In August, the news broke that the Queen of Soul, Aretha Fraklin, died at the age of 76. Though reports began to surface that Franklin was “gravely ill” earlier in the week of her death, the soul singer’s loss still left the music community in shock. A new documentary concert film, Amazing Grace, is set for release next week. The film is directed by Sydney Pollack, at Los Angeles’ New Temple Missionary Baptist Church in 1972. The long-overdue footage is set to premiere Monday, November 12th at the Doc NYC Film Festival in New York City, a festival dedicated to nonfiction cinema.

According to a report by the New York Times, the 87-minute film will then be screened for one-week runs in Los Angeles in November and in New York in December. One of the film’s producers, Alan Elliott mentioned to the Times that Amazing Grace would most likely arrive in wide release in January, perhaps coinciding with Martin Luther King’s Birthday. Amazing Grace, Aretha Franklin’s double LP, was released in 1972 and went on to become the soul icon’s best-selling album of her career.

Problems arose surrounding the film’s ultimate release since originally being filmed 46 years ago, and the New York Times reports,

The film recording was mishandled. Mr. Pollack, who died in 2008, failed to use clapper boards, a crucial tool in matching sound with filmed images in a predigital era. And he had 20 hours of raw footage shot by five 16-millimeter cameras to sync.
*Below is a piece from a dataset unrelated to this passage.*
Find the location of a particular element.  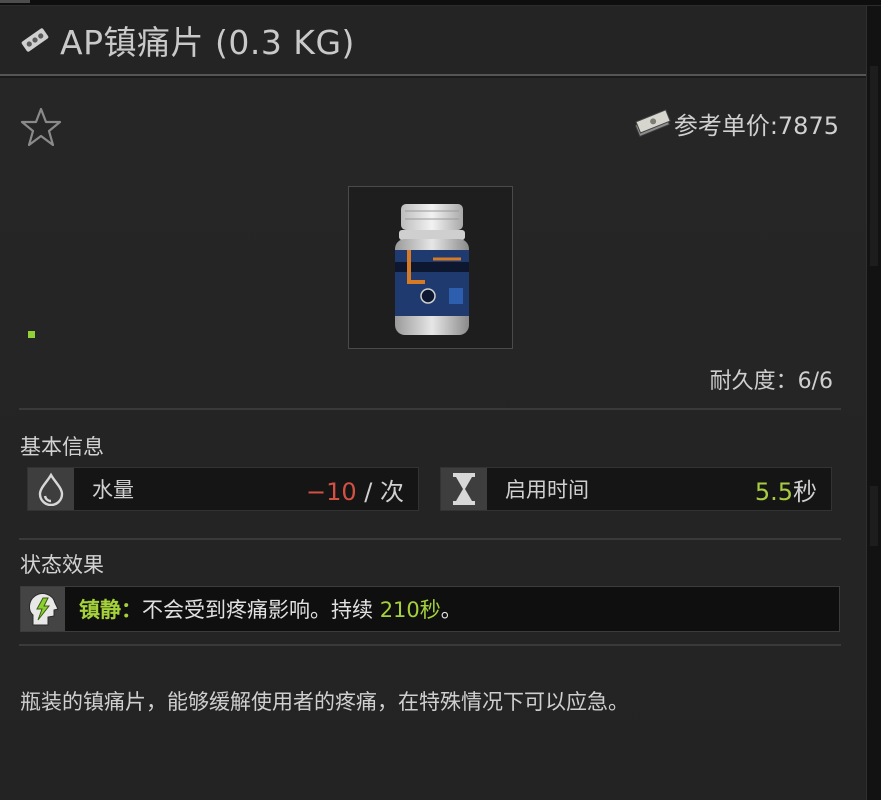

reference-price: 参考单价:7875 is located at coordinates (736, 124).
Frustrated film editors at Warner Bros., which financed the shoot, ultimately gave up, having missed the 1972 release of the “Amazing Grace” album. Mr. Pollack turned to a new directing project, “The Way We Were,” starring Barbra Streisand and Robert Redford. And the “Amazing Grace” negatives began to gather dust in the Warner vaults.

Mr. Elliott, who had been obsessed with the lost footage since working as a music executive in the mid-1980s, ultimately persuaded Warner to sell him the reels in 2007. (He mortgaged his house.) By 2010, digital technology had evolved to a point that syncing film and sound was finally possible.